*** Opening of DOCUMENT SEGMENT ***
Jeanne Baret, first woman to circumnavigate the globe - by Katherine Langrish

Imaginary portrait of Jeanne Baret


I first came across the story of Jeanne Baret in a most unlikely place: one of Beverley Nichols’s semi-fictional house-and-garden books, 'Merry Hall'. Nichols was a bit of a polymath who loved to throw strange little anecdotes and historical amuse-bouches into his books, but his tendency to embroider a good tale made me suspicious of his version, so most of the information in this post is derived from John Dunmore’s fascinating, scholarly translation of ‘The Pacific Journal of Louis-Antoine de Bougainville 1767-1768’, Hakluyt Society, Third Series, Vol 9, 2002, and from his 'Monsieur Baret: First Woman Around the World', Heritage Press, 2002. And it turns out that Nichols did not, in this instance, need to do very much embroidery at all. But first, some background.
*** Close of DOCUMENT SEGMENT ***
*** Opening of ENTRIES PROVIDED ***
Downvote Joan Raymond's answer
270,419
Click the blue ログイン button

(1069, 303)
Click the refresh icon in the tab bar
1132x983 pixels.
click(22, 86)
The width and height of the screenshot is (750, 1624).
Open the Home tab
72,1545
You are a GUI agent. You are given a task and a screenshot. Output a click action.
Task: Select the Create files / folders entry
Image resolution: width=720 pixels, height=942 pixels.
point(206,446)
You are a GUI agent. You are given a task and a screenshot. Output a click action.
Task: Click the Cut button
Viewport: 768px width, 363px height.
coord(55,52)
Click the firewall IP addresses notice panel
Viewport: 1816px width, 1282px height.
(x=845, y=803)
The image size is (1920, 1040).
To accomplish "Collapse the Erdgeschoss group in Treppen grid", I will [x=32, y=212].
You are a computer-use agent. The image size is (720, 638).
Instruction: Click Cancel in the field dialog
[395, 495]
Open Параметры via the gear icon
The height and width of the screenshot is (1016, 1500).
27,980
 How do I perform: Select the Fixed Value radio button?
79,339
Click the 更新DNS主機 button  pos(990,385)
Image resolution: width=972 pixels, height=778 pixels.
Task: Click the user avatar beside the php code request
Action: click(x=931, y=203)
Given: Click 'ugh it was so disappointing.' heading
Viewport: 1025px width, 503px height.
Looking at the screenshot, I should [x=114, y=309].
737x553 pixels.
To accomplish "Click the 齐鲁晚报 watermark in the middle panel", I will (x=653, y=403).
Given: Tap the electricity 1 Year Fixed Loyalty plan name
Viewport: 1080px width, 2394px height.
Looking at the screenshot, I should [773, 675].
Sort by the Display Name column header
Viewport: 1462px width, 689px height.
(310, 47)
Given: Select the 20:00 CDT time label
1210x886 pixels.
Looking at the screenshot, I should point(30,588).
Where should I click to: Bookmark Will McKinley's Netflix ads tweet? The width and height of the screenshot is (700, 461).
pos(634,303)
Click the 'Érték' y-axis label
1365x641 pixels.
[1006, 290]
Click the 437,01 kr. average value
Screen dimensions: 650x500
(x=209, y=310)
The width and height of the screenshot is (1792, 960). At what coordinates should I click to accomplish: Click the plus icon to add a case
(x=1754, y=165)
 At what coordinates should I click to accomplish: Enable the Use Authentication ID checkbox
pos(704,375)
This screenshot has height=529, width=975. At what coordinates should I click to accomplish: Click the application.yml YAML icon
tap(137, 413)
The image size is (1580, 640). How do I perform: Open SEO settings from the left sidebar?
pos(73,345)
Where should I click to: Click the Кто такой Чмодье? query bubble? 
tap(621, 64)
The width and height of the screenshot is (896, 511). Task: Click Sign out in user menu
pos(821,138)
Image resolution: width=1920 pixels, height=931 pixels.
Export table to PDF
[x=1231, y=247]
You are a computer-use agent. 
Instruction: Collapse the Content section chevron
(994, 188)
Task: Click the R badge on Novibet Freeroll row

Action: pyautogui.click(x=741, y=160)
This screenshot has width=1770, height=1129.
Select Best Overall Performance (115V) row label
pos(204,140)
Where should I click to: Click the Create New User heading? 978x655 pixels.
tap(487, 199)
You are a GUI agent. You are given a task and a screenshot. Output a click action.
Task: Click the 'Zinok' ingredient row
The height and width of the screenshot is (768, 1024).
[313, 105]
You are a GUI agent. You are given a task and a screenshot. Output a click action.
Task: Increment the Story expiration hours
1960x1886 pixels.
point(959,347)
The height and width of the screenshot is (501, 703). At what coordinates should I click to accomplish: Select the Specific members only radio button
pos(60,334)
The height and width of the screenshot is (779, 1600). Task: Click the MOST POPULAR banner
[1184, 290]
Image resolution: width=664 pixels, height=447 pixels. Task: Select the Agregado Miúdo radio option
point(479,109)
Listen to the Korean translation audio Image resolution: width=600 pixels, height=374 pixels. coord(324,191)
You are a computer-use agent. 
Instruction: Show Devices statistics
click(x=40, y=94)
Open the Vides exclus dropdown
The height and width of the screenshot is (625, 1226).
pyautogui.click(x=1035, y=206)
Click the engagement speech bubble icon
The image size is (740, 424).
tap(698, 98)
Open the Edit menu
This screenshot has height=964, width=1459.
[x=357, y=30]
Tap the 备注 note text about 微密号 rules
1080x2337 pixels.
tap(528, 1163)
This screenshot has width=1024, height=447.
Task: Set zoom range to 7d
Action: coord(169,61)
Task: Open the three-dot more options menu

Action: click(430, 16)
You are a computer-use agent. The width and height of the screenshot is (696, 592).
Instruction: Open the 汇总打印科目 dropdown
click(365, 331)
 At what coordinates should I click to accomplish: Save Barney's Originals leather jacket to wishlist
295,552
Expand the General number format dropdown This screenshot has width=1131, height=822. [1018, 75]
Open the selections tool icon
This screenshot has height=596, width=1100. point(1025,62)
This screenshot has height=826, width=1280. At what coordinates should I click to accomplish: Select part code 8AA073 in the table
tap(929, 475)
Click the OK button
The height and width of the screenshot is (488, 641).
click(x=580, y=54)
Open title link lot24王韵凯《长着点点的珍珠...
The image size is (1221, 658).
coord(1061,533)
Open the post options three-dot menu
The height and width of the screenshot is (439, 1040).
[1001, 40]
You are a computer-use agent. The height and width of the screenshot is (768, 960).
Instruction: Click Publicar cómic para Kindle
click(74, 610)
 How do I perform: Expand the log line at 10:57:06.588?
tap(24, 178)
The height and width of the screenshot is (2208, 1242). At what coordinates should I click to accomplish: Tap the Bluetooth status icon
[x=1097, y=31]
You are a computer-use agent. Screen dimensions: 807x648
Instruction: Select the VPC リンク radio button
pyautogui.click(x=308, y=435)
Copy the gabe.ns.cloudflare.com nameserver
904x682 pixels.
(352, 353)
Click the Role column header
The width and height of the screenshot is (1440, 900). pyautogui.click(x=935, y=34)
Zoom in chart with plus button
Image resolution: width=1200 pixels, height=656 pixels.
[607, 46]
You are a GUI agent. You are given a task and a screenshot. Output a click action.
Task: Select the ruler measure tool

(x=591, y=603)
*** Close of ENTRIES PROVIDED ***
* [EXERCISE BRIEF]:
Carry on the post about Jeanne Baret from its last sentence, "But first, some background."

* [THE ANSWER]:
Louis de Bougainville

In 1767-8, the Frenchman Louis de Bougainville (for whom the ebullient climbing plant bougainvillia is named) made a voyage of exploration across the Pacific with two ships: La Boudeuse, a brand-new frigate (her name translates as ‘Sulky Girl’) and a smaller, older store-ship named Étoile, ‘Star’. Having crossed the Atlantic, Bougainville’s first duty was to meet two Spanish naval frigates at the River Plate and escort (or be escorted by) them to the Falkland Islands, then known as the Malouines: the name comes from the islands’ first sighting by French ships from St Malo, and Bougainville had established a small French colony there in 1763. But by 1764 the Malouines were claimed by the British, who wanted to protect British shipping routes; the Spanish too took an interest in these islands so close to Spanish South America. To avoid offending Spain and possible war with England, France agreed to relinquish its colony, and the Spanish King reimbursed Bougainville’s investment and costs. (Judging by subsequent history, France was well out of it.)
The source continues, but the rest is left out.